Le Pin ce 7 avril 1948

Mille baisers et à Dimanche ton P.C.

Ma petite Fiancée chérie

Pour bien achever ma journée que j’ai passée à me promener tout à travaillant pour notre « nous deux » je viens te retrouver toi mon cher petit Amour et au milieu de tous tes occupations te redonner un petit brin de courage.

Cette journée m’a assez bien favorisé en bonnes affaires, tu sais mon petit Trésor il suffit parfois d’un tout petit peu de bonne fortune; pour moi c’était le cas. Voyons, résumons : le costume me sied à merveille; quelques petites retouches, pour samedi il sera prêt; j’ai rapporté les faire-parts, ils sont très bien tu verras mon Poulou (pour le prix ils peuvent l’être) la question épineuse persistait, c’était le fameux car, ça nous a valu René et moi de nous démener toute l’après midi à Villeneuve, nous avons même téléphoné à deux entreprises de transport public; j’ai retrouvé celui que j’avais déjà vu, les prix : 6000F et lui fournir les bons pour trente cinq litres d’essence, la plus avantageuse façon d’avoir l’essence me revenait à payer les bons 1000F pour 10h ce qui portait le trajet à 10.000; à force de courir j’ai fini par trouver mon homme il est aussi à Monclar c’est monsieur Goudenège; j’aurai pour le 29 avril son car de trente personnes à ma disposition pour toute la journée et encore il n’est pas encore tout à fait certain, mais ce sera le car tout neuf qu’il attend d’un jour à l’autre qu’il pense me procurer. De toutes façons nous avons un car de vingt cinq personnes; tout est même fixé et il n’est pas à quelques kilomètres près; nous avons fixé pour environ cent kilomètres ce qui nous porte le prix à 6000 francs et aucun embêtements pour le carburant; le matin il doit être au Pin à sept heures légales, et dis mon petit Trésor j’ai pensé qu’après la messe et notre petit déjeuner nous pourrions partir en car, toute la noce pour Eymet où nous nous ferions photographier et où nous prendrions l’apéritif avant de revenir à Vitailles. Je laisse cet avis à ton jugement; ce serait pour boucher le trou entre la messe et le repas du midi.
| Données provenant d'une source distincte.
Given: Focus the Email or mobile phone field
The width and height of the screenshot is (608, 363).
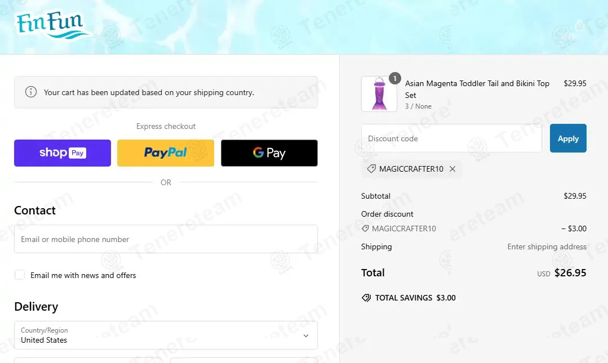Looking at the screenshot, I should tap(165, 239).
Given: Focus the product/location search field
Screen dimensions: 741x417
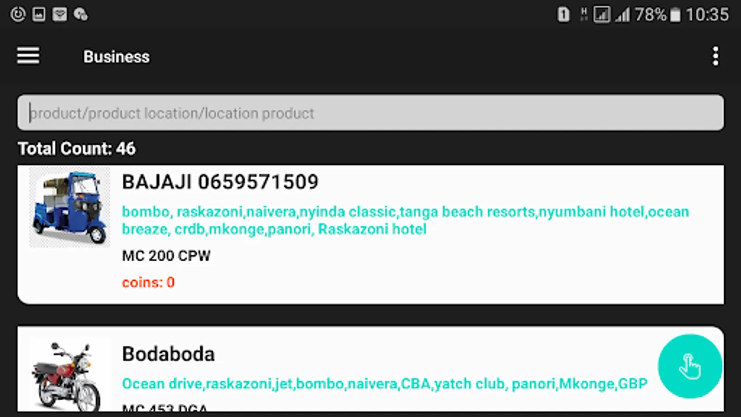Looking at the screenshot, I should (371, 113).
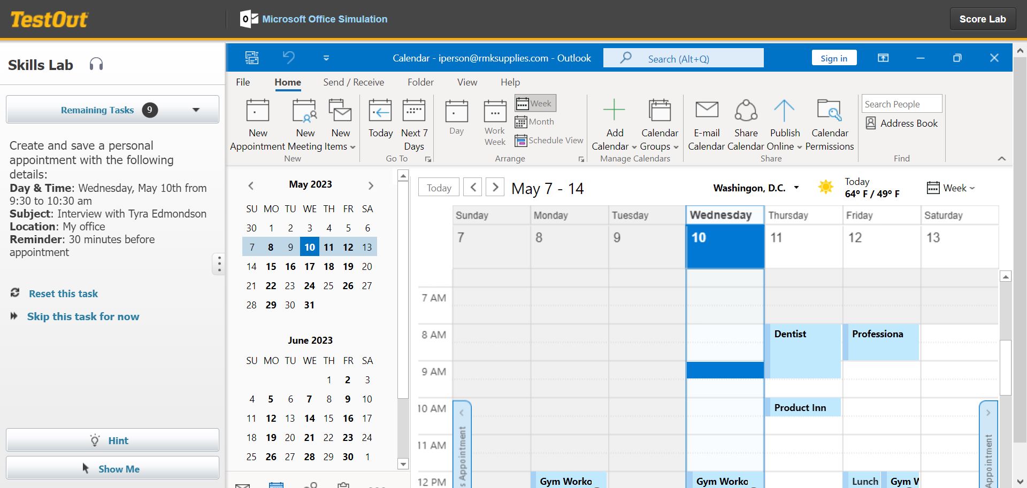Start a New Meeting
The image size is (1027, 488).
(305, 123)

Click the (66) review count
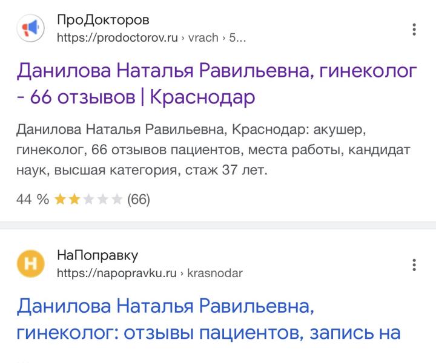pos(139,200)
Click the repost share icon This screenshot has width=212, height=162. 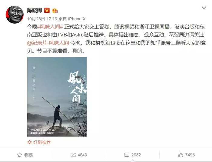[x=73, y=155]
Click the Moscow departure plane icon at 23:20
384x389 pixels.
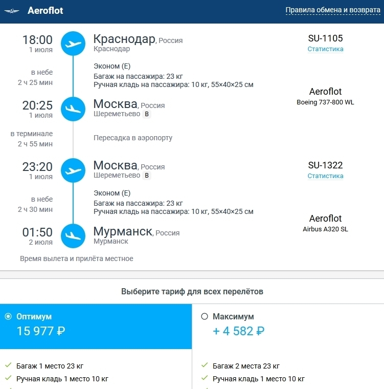pyautogui.click(x=73, y=170)
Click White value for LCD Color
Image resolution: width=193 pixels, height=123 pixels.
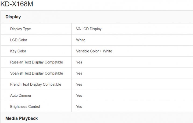coord(81,40)
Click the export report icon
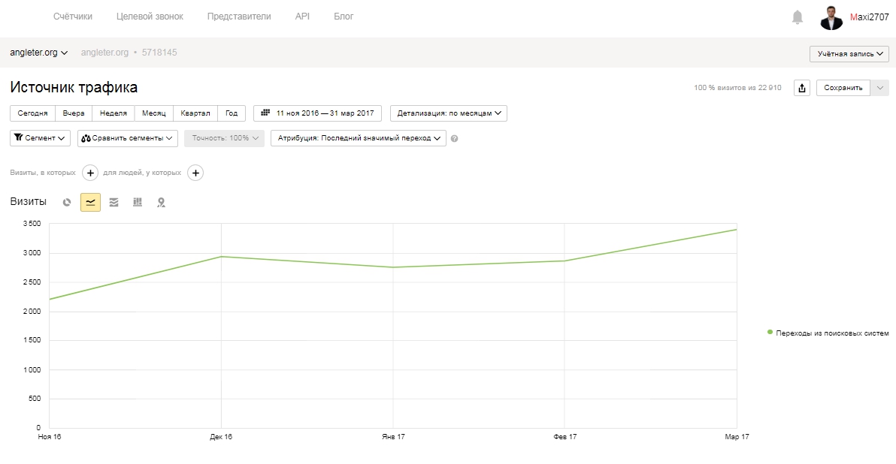Viewport: 896px width, 464px height. [x=802, y=88]
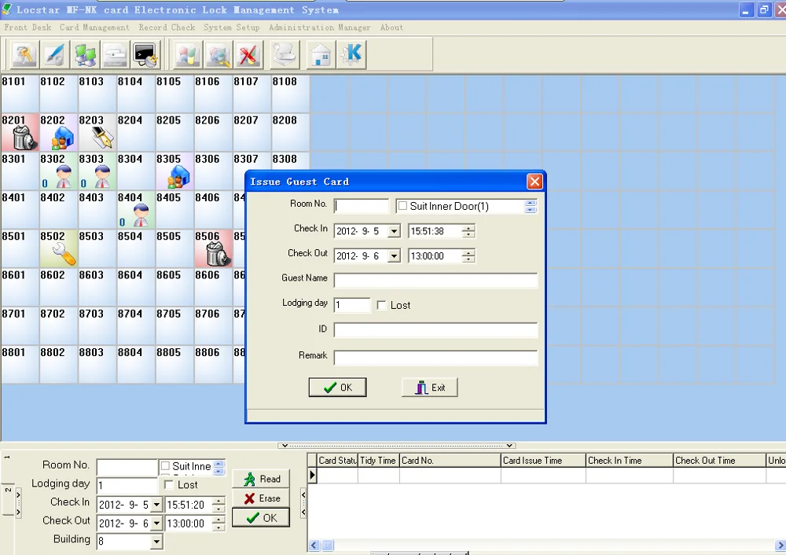This screenshot has height=555, width=786.
Task: Click the keys toolbar icon
Action: click(x=24, y=55)

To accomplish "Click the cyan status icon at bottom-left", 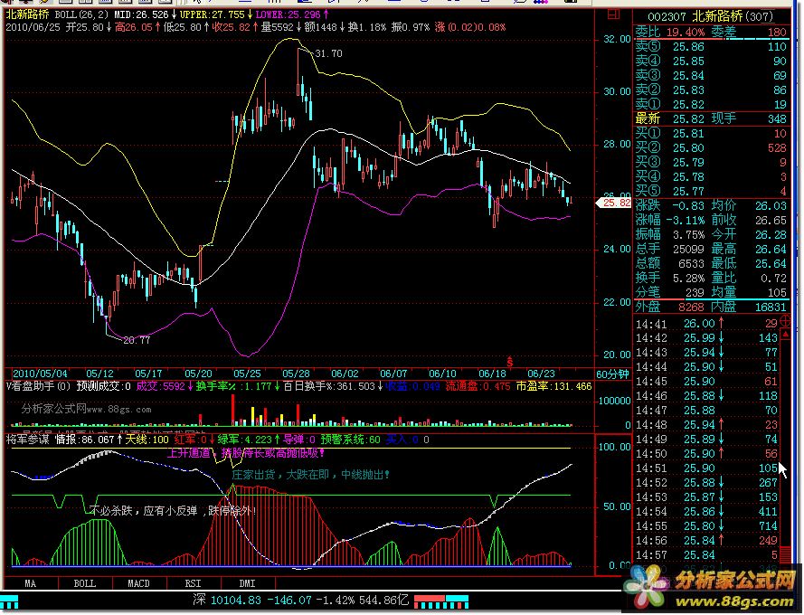I will tap(11, 601).
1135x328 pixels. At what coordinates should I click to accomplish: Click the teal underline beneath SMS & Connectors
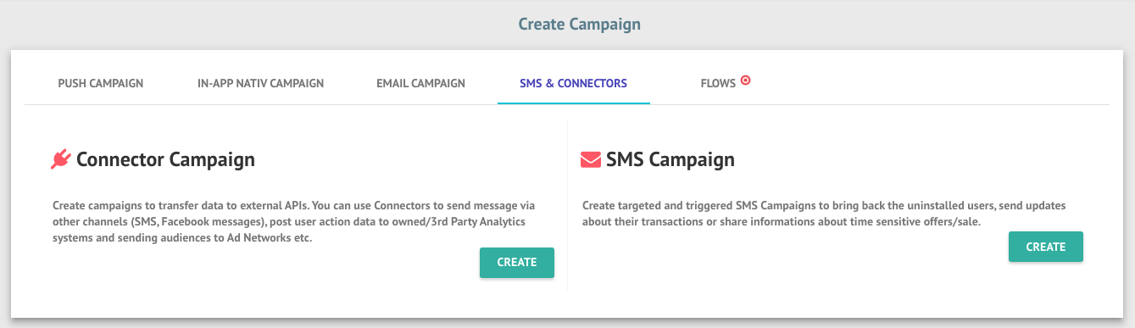[574, 103]
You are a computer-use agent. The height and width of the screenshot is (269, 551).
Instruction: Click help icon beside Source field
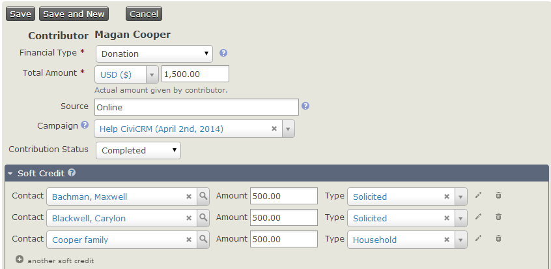305,106
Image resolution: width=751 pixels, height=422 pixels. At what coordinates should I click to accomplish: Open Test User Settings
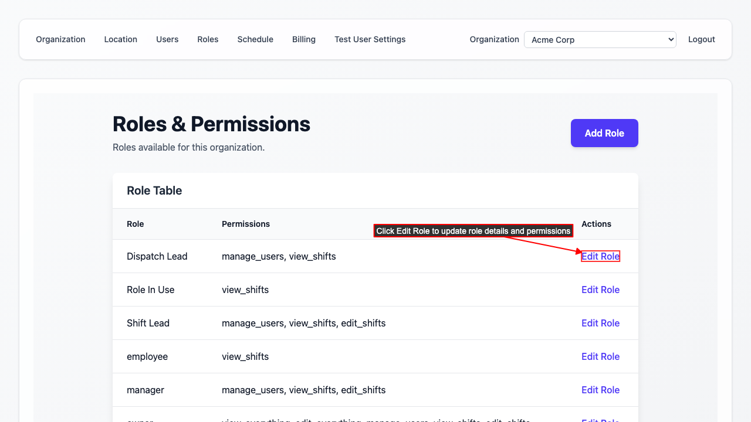(370, 39)
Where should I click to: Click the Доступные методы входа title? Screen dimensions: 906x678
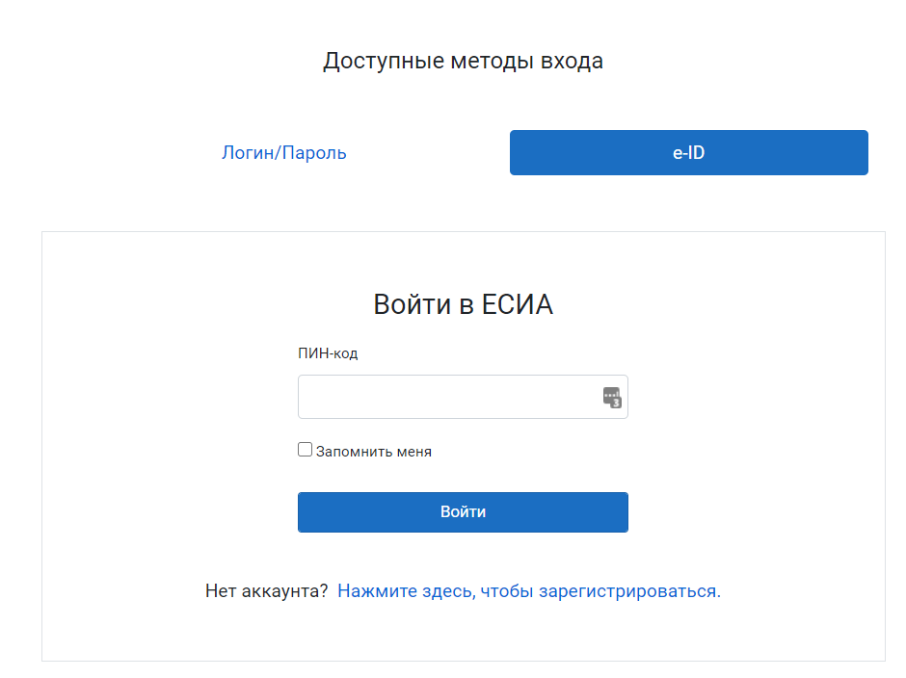tap(463, 62)
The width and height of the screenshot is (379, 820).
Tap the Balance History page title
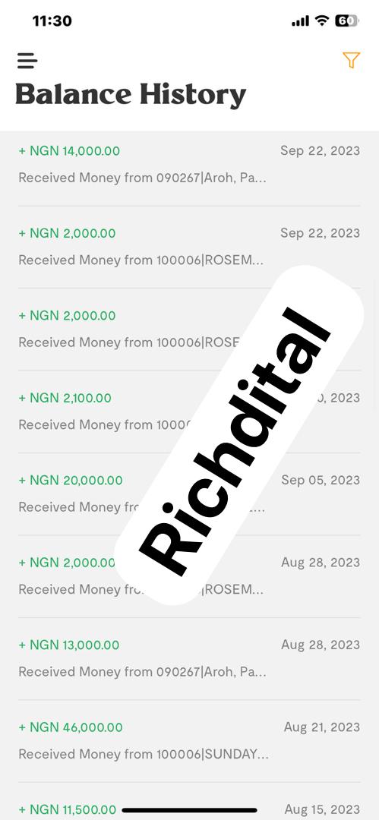pyautogui.click(x=131, y=96)
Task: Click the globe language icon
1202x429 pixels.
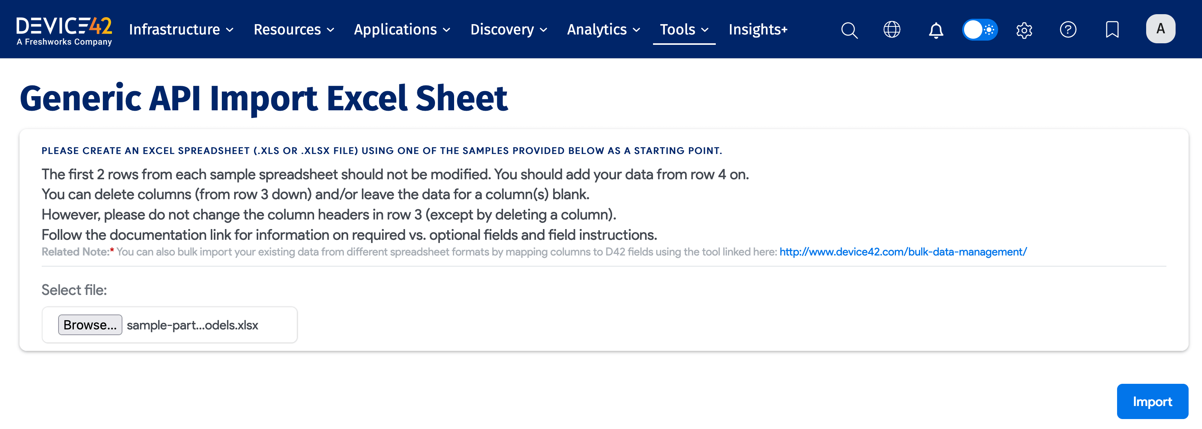Action: 892,30
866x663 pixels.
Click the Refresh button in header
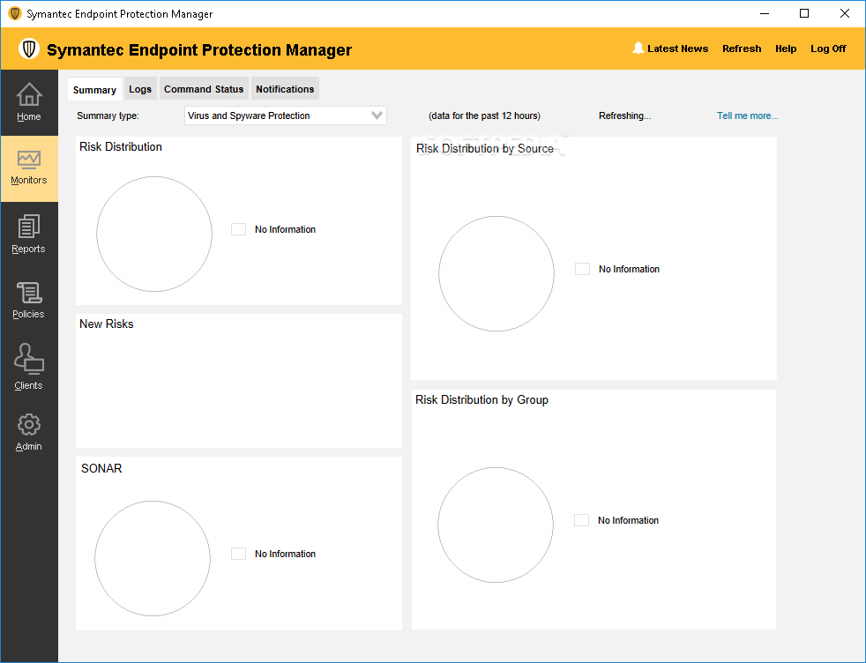tap(742, 48)
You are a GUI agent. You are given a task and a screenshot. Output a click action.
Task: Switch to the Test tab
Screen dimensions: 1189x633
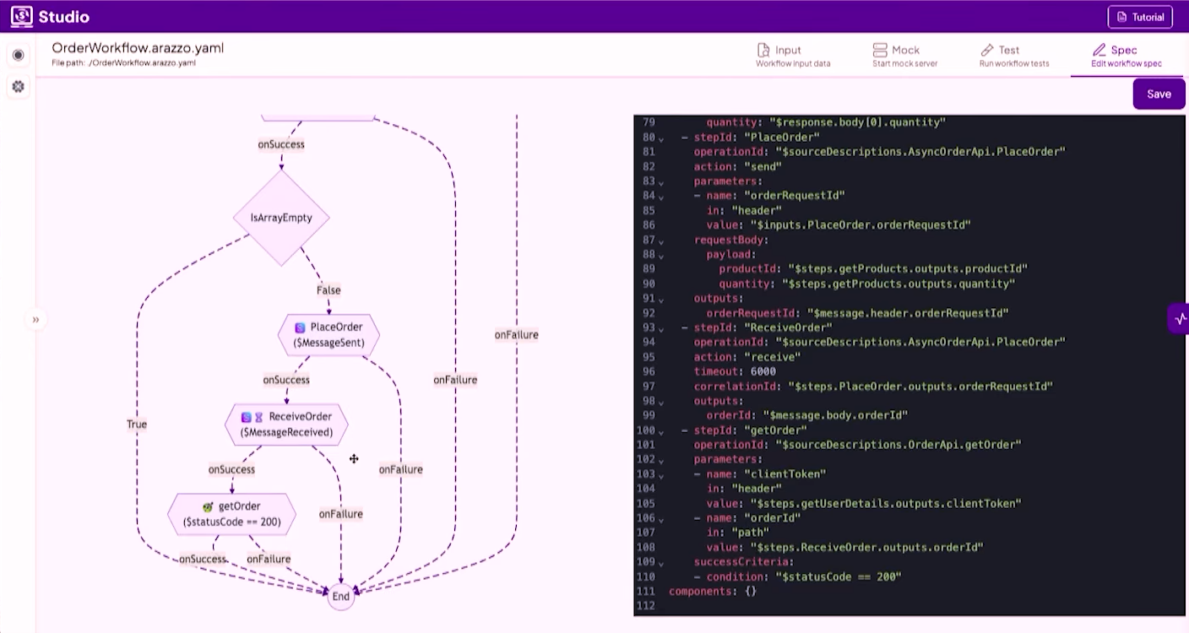point(1014,56)
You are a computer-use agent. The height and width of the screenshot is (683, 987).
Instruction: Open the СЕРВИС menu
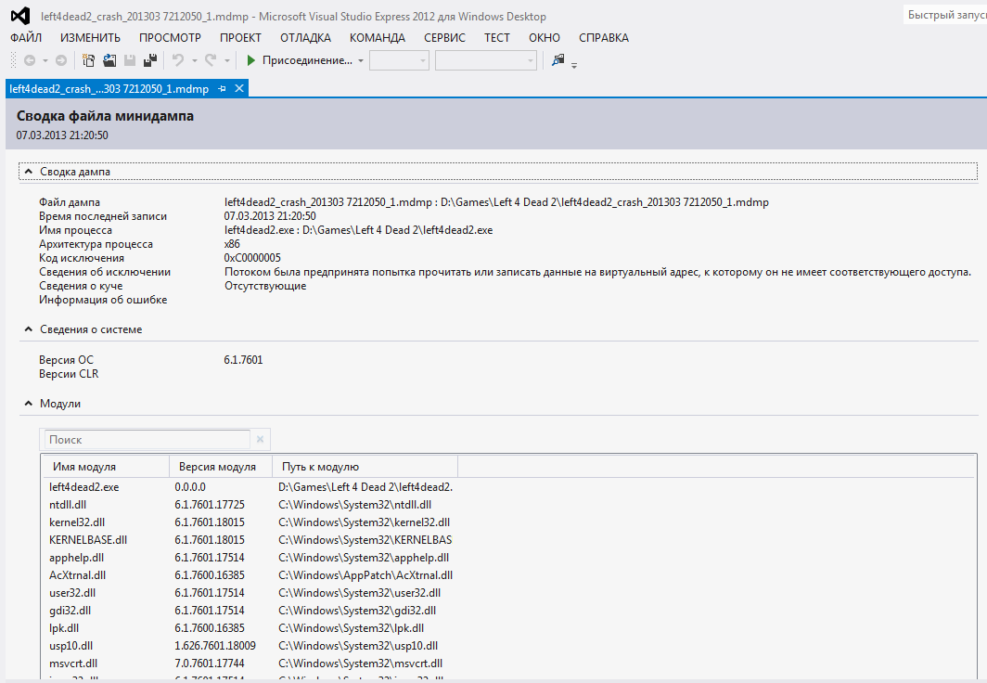[444, 38]
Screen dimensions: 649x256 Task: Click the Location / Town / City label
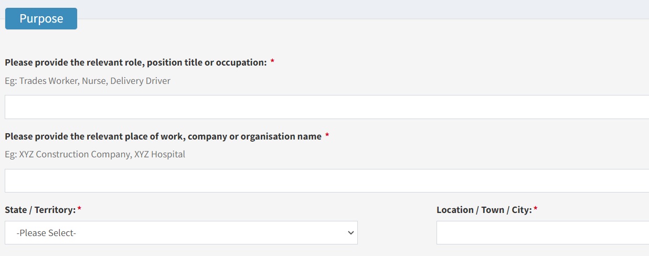pyautogui.click(x=484, y=210)
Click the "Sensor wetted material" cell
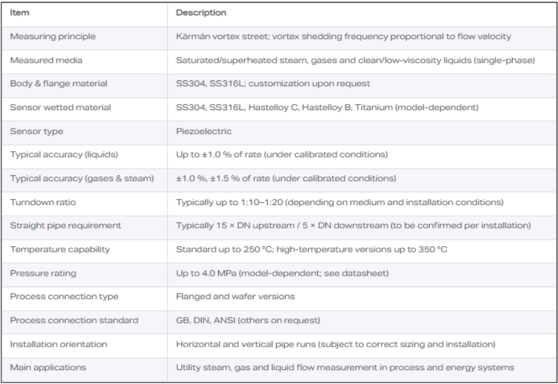The height and width of the screenshot is (384, 558). coord(61,108)
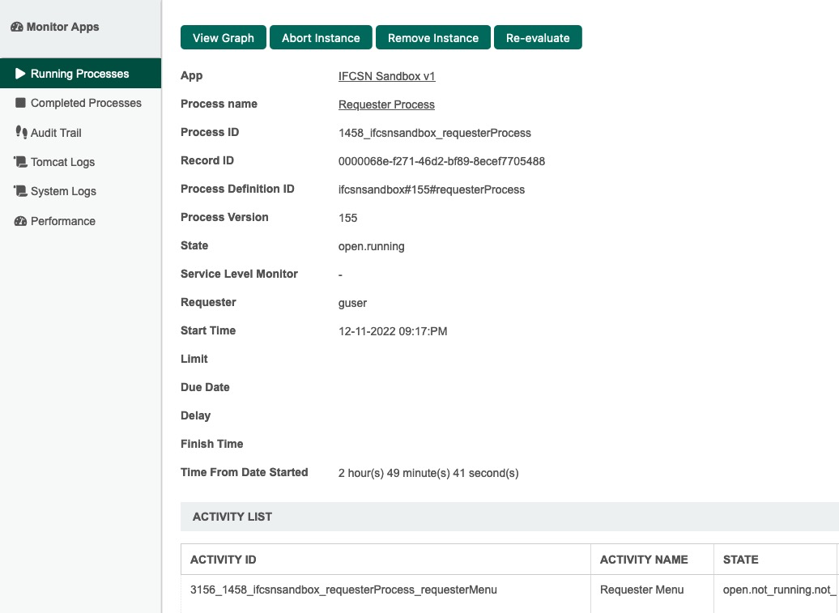
Task: Click the Completed Processes square icon
Action: click(20, 103)

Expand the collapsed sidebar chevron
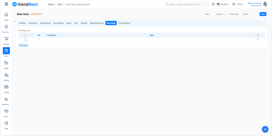[x=16, y=22]
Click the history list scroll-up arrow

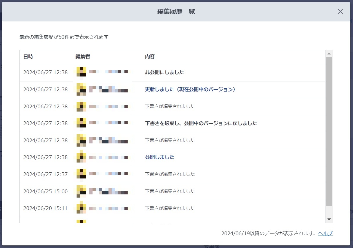[329, 54]
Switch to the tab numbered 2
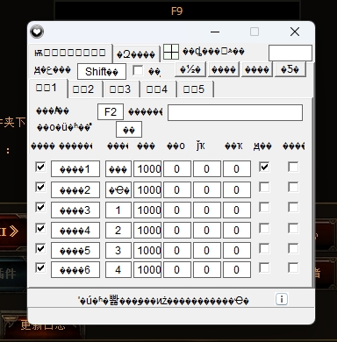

J’espère recevoir après demain une lettre qui je pense sera affirmative pour votre visite projetée pour dimanche. La grand-mère sera je le souhaite bien remise, si elle ne peut venir pour tout fixer; maman devra revenir à Lauzun le dimanche suivant. Enfin de toutes façons je serai près de toi dimanche pour en causer. Oh ! tu sais mon petit Trésor si quelque chose parfois t’afflige dans ce travail débordant pour toi, confie-toi entièrement à moi, tu peux me donner du travail tu sais mon petit Poulou pour certaines choses je peux t’aider, je voudrais tant te sentir par moi et près de moi si heureuse; oh! mon pauvre petit Chou, la vie n’est qu’un chapelet de peines, nous spiritualistes en serions-nous étonnés ? N’est-elle pas encore la toute franche dans ma mémoire cette phrase que j’ai si souvent méditée parce qu’elle venait de Celle que j’aimais en silence ?  : « il ne faut pas avoir peur de souffrir, c’est pour lutter, pour gagner la grande récompense » Oh! Chérie à l’aurore de cette vie, que nous rêvons tous deux, peut-être que les peines qui déjà viennent mouiller nos paupières ne sont que des indications pour notre vie et nos devoirs de demain, mais comme nous nous sentirons forts blottis un près de l’autre, palpitants dans notre amour et ancrés en notre foi.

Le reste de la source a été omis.